Instrument Your Python App with Metric Collection
Metrics gathering and visualization is a standard practice for systems and operations engineers. While not as commonly used in the data science world, metric collection tools and techniques can be useful for scientific computing projects. In this talk I will show how to instrument an application to collect metrics, and create a dashboard view to monitor and explore the collected data.
InfluxDB is an open-source distributed time series database that is easy to set up and to get started with. Grafana is a dashboarding tool that works with InfluxDB and other time series back-ends. In this talk I will use a practical example to present how to integrate a Python application with InfluxDB, explore the visualization capabilities that Grafana brings to the table, and show practical examples of insights that can be gained from instrumenting Python applications with metric collection.
"Log everything" is a great piece of advice for any project, whether doing exploratory research or deploying a system to production. Logs are invaluable for debugging and investigating specific issues.
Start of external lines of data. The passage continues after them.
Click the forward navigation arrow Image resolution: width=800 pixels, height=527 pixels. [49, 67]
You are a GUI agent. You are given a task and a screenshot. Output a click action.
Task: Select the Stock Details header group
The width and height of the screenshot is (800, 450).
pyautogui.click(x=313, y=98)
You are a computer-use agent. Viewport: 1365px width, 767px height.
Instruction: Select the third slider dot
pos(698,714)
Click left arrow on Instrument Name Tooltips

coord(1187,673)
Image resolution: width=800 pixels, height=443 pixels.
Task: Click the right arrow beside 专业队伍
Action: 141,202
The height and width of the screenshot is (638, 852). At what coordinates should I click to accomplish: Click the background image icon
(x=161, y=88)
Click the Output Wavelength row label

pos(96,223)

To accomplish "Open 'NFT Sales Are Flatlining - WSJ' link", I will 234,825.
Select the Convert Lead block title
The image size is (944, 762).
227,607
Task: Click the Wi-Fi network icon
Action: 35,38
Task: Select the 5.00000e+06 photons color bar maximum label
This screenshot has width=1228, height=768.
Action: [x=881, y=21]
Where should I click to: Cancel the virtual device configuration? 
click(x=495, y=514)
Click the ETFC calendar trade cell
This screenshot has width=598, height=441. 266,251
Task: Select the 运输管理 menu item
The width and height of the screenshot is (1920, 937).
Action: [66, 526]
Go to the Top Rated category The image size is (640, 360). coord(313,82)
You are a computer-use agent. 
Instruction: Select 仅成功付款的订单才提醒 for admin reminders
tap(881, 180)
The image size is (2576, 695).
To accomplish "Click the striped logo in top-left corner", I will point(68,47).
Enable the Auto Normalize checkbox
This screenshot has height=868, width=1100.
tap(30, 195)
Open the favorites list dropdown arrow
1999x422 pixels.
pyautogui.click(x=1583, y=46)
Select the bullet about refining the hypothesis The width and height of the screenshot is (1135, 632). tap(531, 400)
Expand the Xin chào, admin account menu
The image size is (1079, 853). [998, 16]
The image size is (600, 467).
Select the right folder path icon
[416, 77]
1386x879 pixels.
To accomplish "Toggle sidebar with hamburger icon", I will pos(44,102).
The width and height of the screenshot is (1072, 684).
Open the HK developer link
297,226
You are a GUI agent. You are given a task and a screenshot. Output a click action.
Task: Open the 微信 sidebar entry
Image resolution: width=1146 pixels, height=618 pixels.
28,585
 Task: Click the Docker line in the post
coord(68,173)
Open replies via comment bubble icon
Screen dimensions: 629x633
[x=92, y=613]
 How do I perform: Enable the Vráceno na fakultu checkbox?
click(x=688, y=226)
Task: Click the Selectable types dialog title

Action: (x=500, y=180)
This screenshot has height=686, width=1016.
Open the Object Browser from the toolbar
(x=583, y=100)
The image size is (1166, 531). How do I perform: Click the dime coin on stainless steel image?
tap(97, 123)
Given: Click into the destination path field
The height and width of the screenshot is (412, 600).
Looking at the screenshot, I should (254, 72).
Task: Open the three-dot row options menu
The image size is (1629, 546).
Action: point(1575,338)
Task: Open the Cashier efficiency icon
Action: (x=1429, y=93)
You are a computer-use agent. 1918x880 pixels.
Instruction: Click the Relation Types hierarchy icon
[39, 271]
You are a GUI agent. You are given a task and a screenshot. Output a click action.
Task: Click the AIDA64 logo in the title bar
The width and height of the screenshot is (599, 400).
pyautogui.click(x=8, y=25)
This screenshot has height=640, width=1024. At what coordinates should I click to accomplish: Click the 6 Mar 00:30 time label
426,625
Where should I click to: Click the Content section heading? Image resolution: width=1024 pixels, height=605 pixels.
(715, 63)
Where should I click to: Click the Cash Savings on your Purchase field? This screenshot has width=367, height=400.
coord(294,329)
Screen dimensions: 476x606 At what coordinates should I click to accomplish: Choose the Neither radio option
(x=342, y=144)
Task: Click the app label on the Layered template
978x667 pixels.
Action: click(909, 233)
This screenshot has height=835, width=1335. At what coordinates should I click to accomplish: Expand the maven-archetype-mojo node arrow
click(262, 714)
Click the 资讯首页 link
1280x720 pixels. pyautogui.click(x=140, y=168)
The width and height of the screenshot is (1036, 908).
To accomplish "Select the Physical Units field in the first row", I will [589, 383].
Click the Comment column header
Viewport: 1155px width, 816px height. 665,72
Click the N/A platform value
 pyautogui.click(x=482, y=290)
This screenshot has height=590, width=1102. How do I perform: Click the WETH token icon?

However, individual logs are only snapshots of application runs in time, and as the project grows and begins to incorporate multiple services, data processing pipelines, and compute resources, the value that can be immediately derived from bare logs diminishes. Logs also tend to be wordy, and the more you log, the harder it is to find the relevant information.
Traditionally time series databases were used to collect system metrics, but they can be equally useful in gathering application specific metrics. Logs can be complemented by metric gathering tools, which collect the data that you care about and expose it in an easy to query and to present manner. In conjunction with intuitive visualization and dashboarding provided by Grafana, InfluxDB can give great insight into inner workings of a system, and bring together all the disparate information into an interface that makes metric data exploration convenient. The two tools can help analyze performance bottlenecks, algorithm deficiencies, and resource constraints.